**SUPPLIED RECORDS**

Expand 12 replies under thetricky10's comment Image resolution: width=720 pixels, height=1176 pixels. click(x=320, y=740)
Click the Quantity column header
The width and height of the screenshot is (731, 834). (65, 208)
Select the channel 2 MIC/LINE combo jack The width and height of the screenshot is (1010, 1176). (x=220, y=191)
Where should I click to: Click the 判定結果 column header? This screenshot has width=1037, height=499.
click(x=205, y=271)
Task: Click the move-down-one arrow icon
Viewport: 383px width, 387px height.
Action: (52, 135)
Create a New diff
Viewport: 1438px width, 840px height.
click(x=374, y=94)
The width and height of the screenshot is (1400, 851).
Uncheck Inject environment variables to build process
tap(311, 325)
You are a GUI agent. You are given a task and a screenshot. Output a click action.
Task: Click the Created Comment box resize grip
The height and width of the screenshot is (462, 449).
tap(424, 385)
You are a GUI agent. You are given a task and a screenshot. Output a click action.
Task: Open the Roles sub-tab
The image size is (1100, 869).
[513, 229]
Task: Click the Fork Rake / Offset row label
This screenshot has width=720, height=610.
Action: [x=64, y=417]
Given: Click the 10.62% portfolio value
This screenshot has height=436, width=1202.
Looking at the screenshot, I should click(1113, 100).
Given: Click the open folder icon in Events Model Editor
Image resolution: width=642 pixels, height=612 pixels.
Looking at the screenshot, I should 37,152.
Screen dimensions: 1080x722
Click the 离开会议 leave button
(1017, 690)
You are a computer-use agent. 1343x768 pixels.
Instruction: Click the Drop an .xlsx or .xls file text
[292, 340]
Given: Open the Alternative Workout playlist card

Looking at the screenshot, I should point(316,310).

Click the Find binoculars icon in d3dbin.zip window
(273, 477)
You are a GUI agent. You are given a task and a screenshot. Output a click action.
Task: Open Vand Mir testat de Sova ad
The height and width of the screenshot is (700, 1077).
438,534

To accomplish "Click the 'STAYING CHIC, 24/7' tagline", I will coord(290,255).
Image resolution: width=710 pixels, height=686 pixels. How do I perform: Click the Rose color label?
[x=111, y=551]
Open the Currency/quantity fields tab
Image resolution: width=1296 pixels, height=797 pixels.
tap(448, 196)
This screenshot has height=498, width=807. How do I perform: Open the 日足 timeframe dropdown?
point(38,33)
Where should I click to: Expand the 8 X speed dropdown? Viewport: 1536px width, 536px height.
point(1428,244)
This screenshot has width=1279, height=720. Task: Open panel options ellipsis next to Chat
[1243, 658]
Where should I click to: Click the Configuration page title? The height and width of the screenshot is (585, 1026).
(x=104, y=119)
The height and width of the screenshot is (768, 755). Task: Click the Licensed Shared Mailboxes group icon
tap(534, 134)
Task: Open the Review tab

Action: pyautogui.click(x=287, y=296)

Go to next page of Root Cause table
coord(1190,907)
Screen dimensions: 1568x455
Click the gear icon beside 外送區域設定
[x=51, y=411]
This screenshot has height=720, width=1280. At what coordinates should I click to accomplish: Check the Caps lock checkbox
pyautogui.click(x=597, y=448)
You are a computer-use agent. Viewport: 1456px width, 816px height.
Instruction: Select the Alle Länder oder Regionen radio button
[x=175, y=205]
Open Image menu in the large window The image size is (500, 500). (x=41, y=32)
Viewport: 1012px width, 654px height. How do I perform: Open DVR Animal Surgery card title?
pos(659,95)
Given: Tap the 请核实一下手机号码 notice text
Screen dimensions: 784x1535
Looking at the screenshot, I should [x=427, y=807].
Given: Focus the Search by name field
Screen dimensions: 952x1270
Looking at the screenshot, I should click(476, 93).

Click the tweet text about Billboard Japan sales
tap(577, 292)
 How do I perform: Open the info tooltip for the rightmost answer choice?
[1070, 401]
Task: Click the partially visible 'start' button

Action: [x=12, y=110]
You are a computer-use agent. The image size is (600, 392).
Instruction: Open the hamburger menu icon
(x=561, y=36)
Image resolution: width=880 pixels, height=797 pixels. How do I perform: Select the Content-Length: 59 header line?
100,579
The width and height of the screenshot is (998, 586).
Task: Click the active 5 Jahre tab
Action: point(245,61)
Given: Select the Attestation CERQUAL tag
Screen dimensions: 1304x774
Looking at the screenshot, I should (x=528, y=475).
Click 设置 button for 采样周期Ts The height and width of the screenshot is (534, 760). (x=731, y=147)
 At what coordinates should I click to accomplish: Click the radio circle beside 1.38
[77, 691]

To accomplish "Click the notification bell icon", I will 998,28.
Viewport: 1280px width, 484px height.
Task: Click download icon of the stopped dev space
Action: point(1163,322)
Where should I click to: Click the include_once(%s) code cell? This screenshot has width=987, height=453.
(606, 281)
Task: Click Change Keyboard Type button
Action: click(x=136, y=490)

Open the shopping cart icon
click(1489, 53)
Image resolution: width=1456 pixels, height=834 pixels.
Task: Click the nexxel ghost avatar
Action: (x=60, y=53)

**WHAT YOU NEED TO DO**
When a line in the records above contains the word "computer", copy it.

**EXERCISE RESULT**
You are a computer-use agent. 1343x768 pixels.
You are a computer-use agent. Viewport: 1456px width, 816px height.
You are a computer-use agent. The image size is (600, 392).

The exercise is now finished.